The Neuroscience of You: How Every Brain Is Different and How to Understand Yours
Dutton, August 2022. Hardcover. Item #323317
A very good copy in a very good dust jacket.
From University of Washington professor Chantel Prat comes The Neuroscience of You, a rollicking adventure into the human brain that reveals the surprising truth about neuroscience, shifting our focus from what's average to an understanding of how every brain is different, exactly why our quirks are important, and what this means for each of us.

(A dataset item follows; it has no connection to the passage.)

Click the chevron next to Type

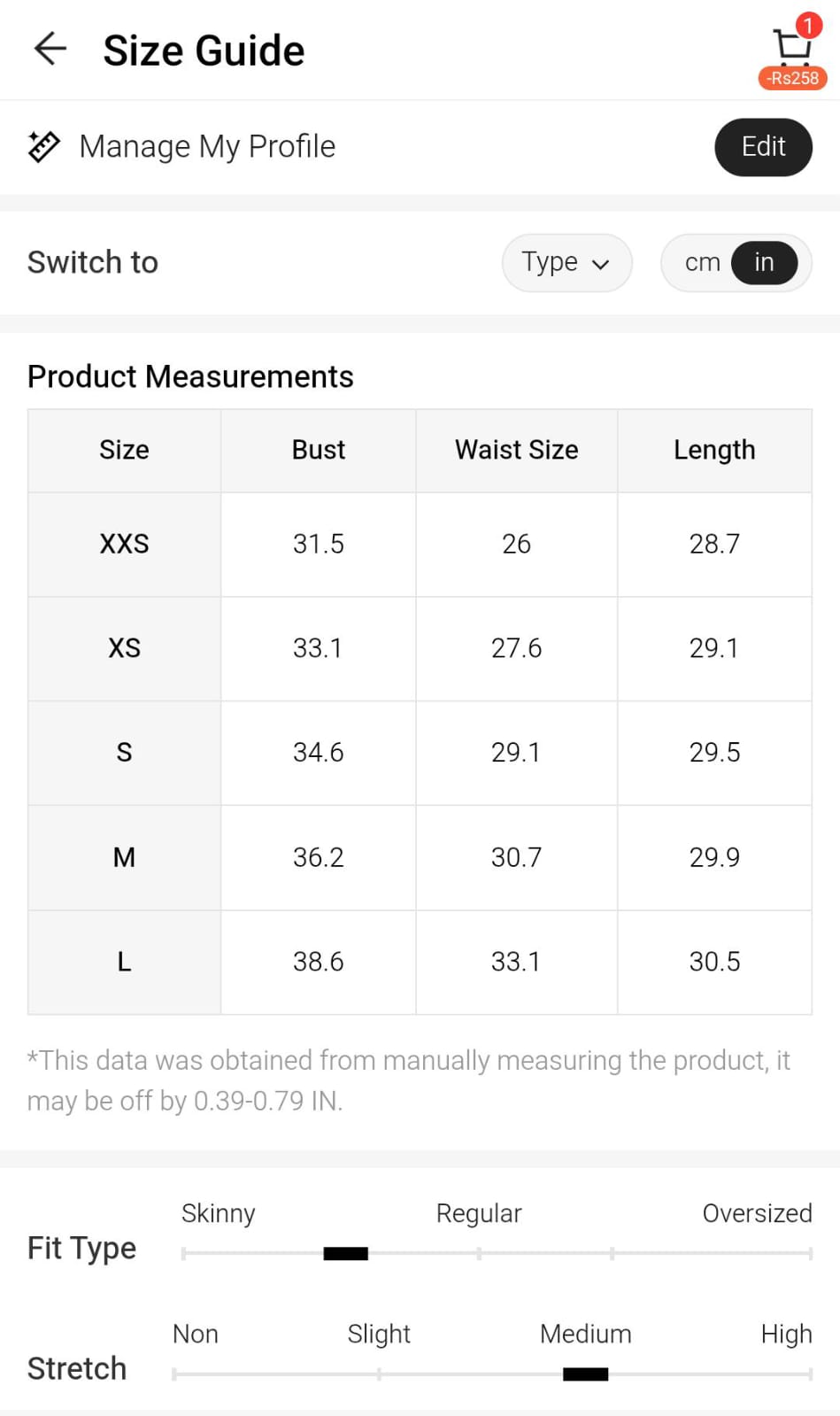(x=601, y=264)
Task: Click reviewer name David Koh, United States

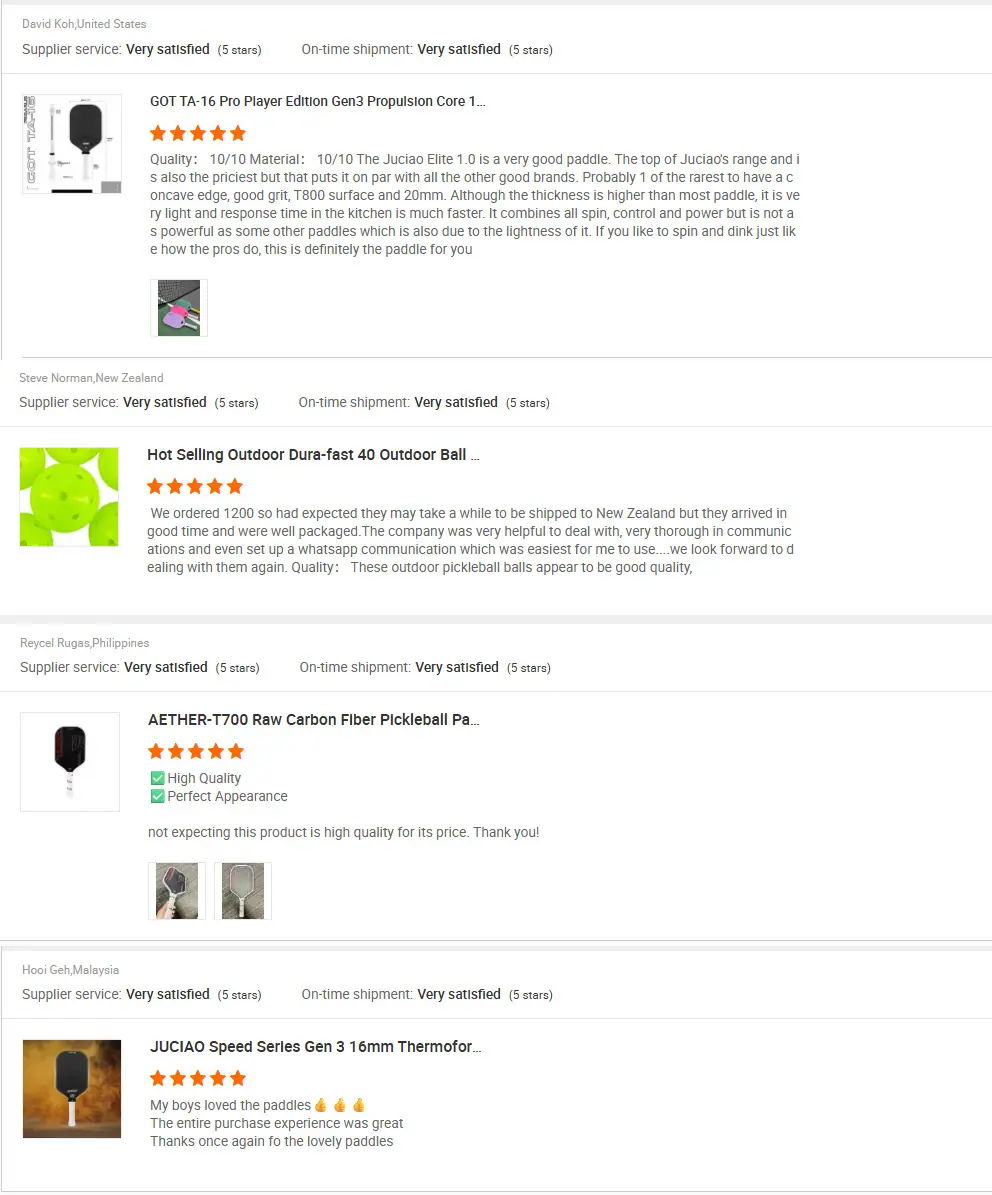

With style and wit, Chantel Prat takes us on a tour of the meaningful ways that our brains are dissimilar from one another. Using real-world examples, along with take-them-yourself tests and quizzes, she shows you how to identify the strengths and weakness of your own brain, while learning what might be going on in the brains of those who are unlike you. With sections like "Focus," "Navigate," and "Connect," The Neuroscience of You helps us see how brains that are engineered differently ultimately take diverse paths when it comes time to prioritize information, use what they've learned from experience, relate to other people, and so much more. While other scientists focus on how "the" brain works "on average," Prat argues that our obsession with commonalities has slowed our progress toward understanding the very things that make each of us unique and interesting. Her field-leading research, employing cutting-edge technology, reveals the truth: Complicated as it may be, no two brains are alike. And individual differences in brain functioning are as pervasive as they are fundamental to defining what "normal" looks like. Adages such as, "I'm not wired that way" intuitively point to the fact that the brains we're piloting, educating, and parenting are wonderfully distinct, explaining a whole host of phenomena, from how easily a person might learn a second language in adulthood to whether someone feels curious or threatened when faced with new information. This book invites the reader to understand themselves and others by zooming in so close that we all look gray and squishy.